Due to the rapid growth in the number of publications of scientific articles, more and more works have recently appeared devoted to the analysis of various aspects of scientific texts. For example, the paper [Head2020AugmentingSP] describes an interface that makes it easier to read scientific articles by highlighting and linking definitions, variables in formulas, etc. Authors of the work [Cachola2020TLDRES] propose one of the approaches to the summarization of scientific texts. Texts of this genre contain valuable information about advanced scientific developments, however, this type of text differs from news texts, texts on social networks, etc., in their structure and content. Therefore, it is especially important to adapt and develop methods and algorithms for processing scientific texts.

Common NLP models require a large amount of training data. However, such amounts of data are unavailable for most languages. For example, as far as we know, there are no publicly available datasets for extracting and linking entities in scientific texts in Russian. That is why we focus on the methods which do not require a large amount of labeled data: for term recognition, a weak supervision method is used; for relation extraction, we apply cross-lingual transfer learning; for entity linking, we also implement a language-agnostic method.

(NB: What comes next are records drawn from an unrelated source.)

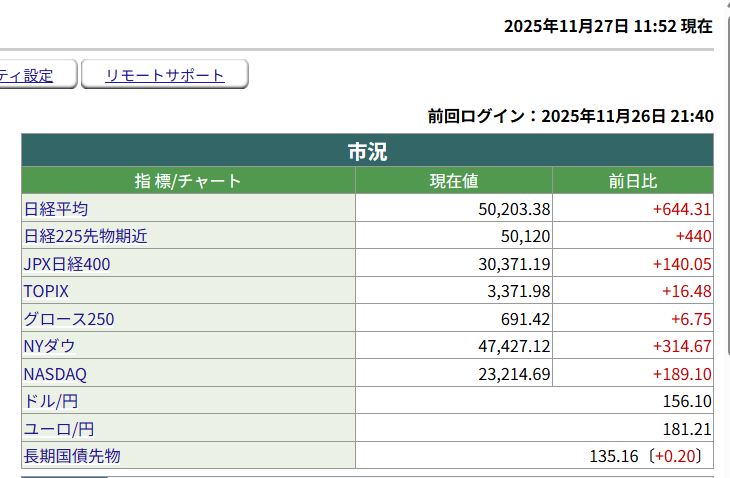Click the partially visible ティ設定 button
Viewport: 730px width, 478px height.
click(27, 75)
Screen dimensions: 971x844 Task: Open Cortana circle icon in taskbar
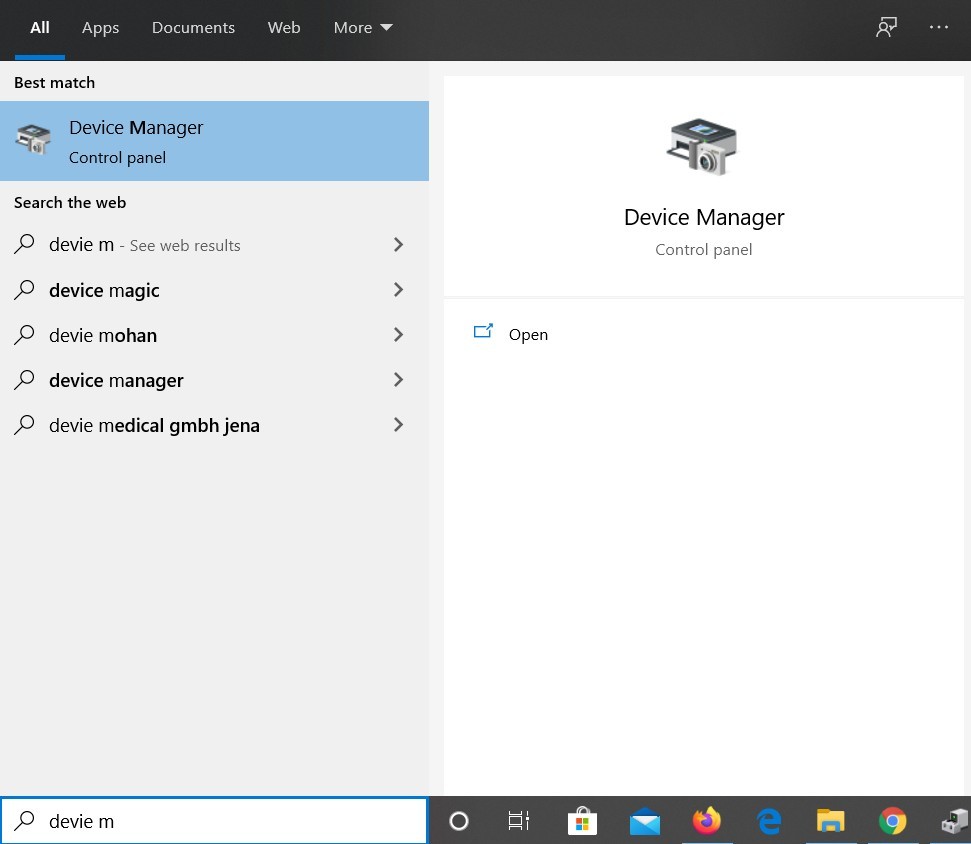tap(459, 821)
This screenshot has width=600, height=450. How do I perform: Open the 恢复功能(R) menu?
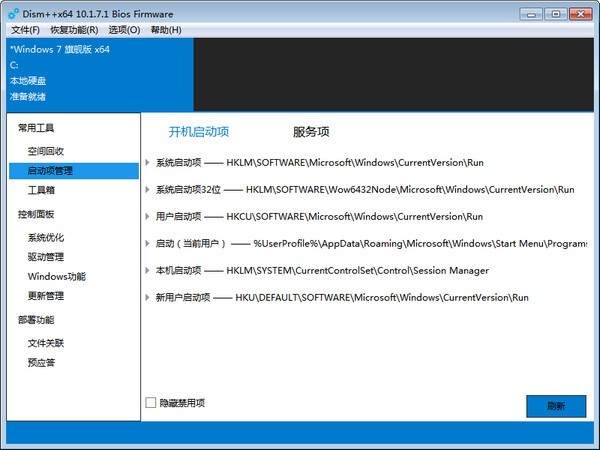coord(72,30)
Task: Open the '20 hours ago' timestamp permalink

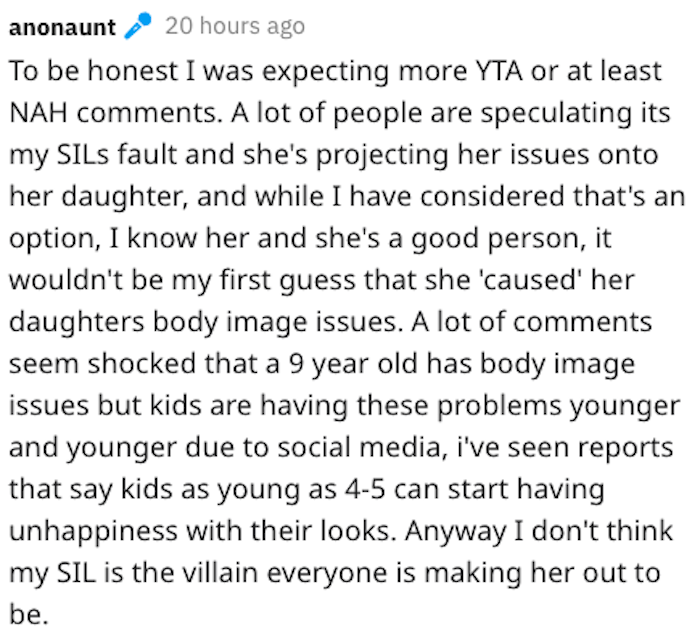Action: (x=235, y=26)
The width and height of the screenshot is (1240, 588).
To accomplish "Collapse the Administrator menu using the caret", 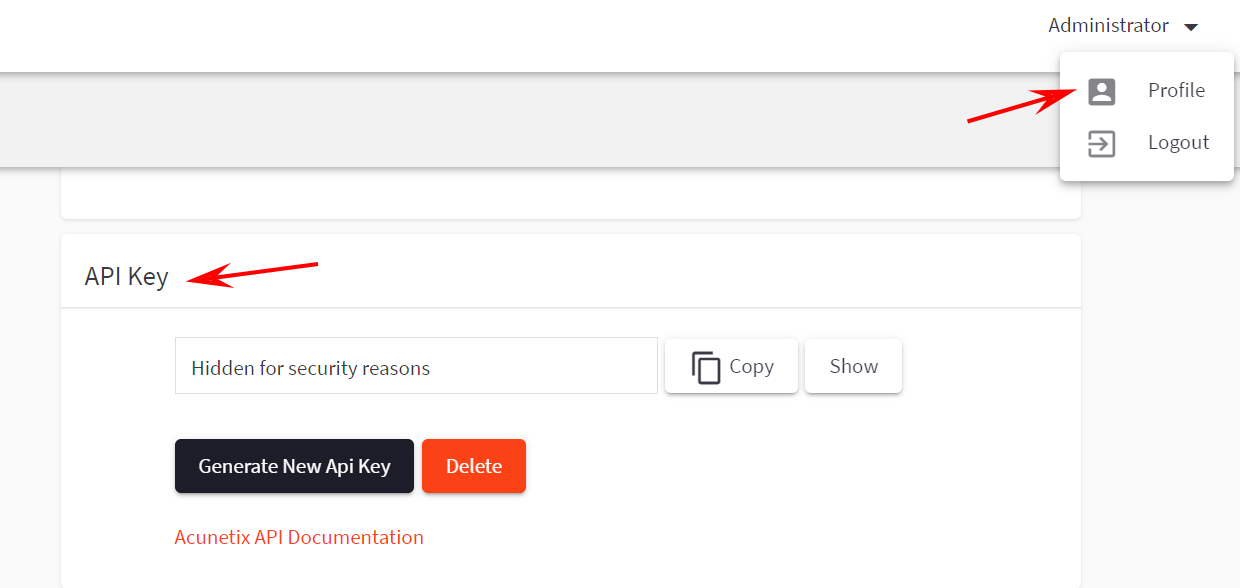I will tap(1190, 27).
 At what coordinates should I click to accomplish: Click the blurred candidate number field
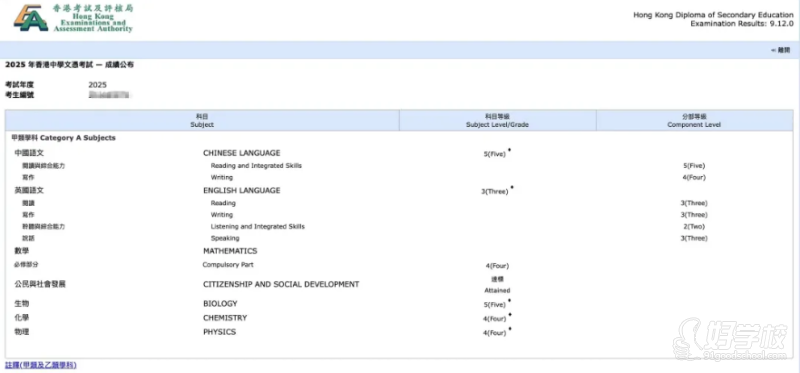[108, 95]
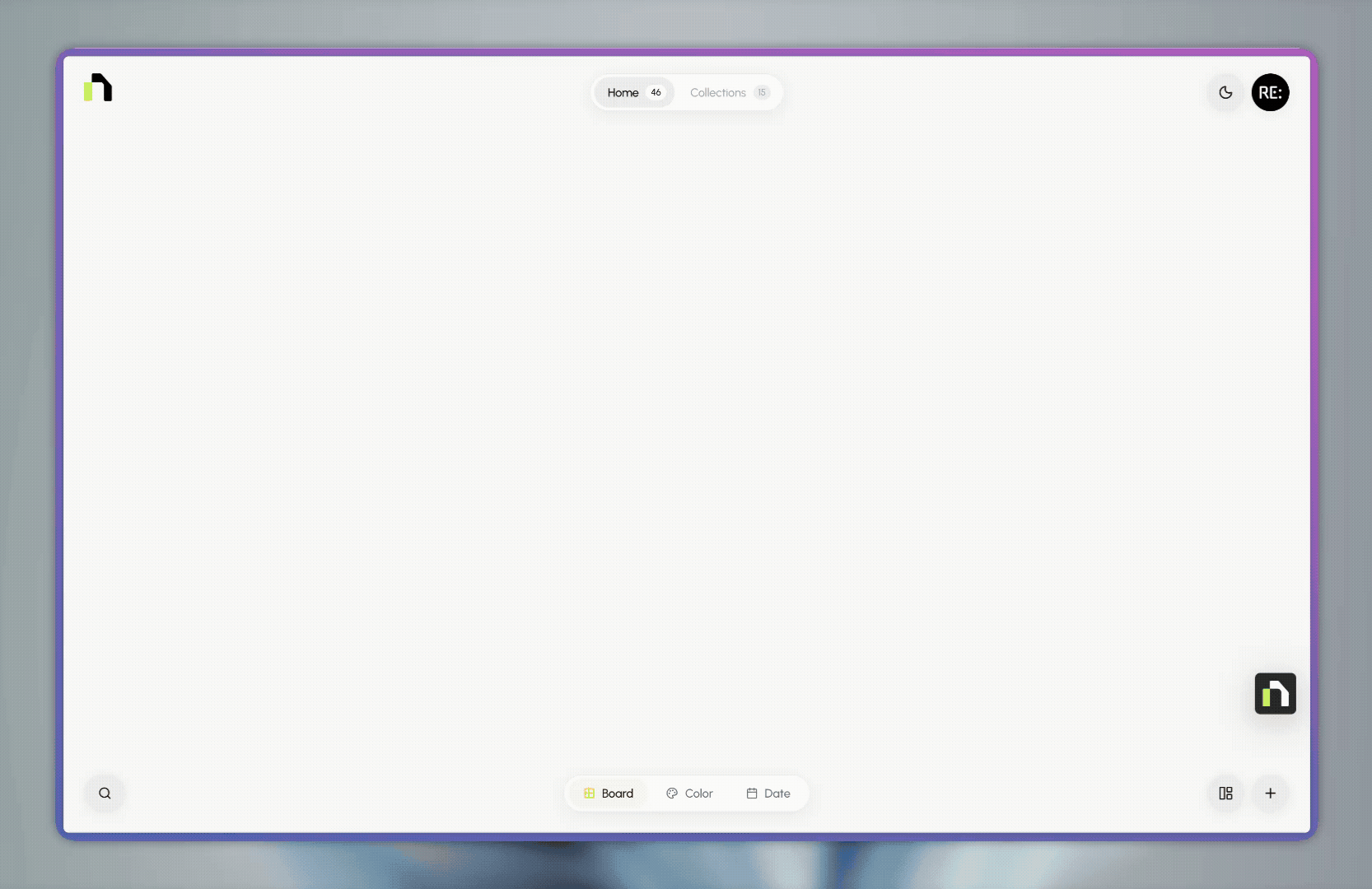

This paper consists of an introduction, three sections, and a conclusion. The first section provides an overview of works on the tasks of term recognition, relation extraction, and linking terms with entities from the knowledge base. The next section describes the process of preparing and annotating data. In the last section, we give a more detailed description of the system modules, present the algorithms and results of preliminary experiments.

2 Related works

Terms extraction. The goal of term extraction is to automatically extract relevant terms from a given text, where terms are sequences of tokens (usually nouns or noun groups) that define a particular concept from a field of science, technology, art, etc. There are several groups of methods for solving this task. The traditional approach solves this task in two stages: firstly, phrases which can be terms are extracted from the text, and then there is a classification step to decide whether this phrase is a term or not. Such an approach is described in [bilu2020if, stankovic2016rule, zhang2018semre]. It allows control term extraction with hand-crafted rules to solve this problem more precisely. But on the other hand, the full context is rarely considered. Another approach solves this task as a sequence labeling task, for example, it is described in [kucza2018term]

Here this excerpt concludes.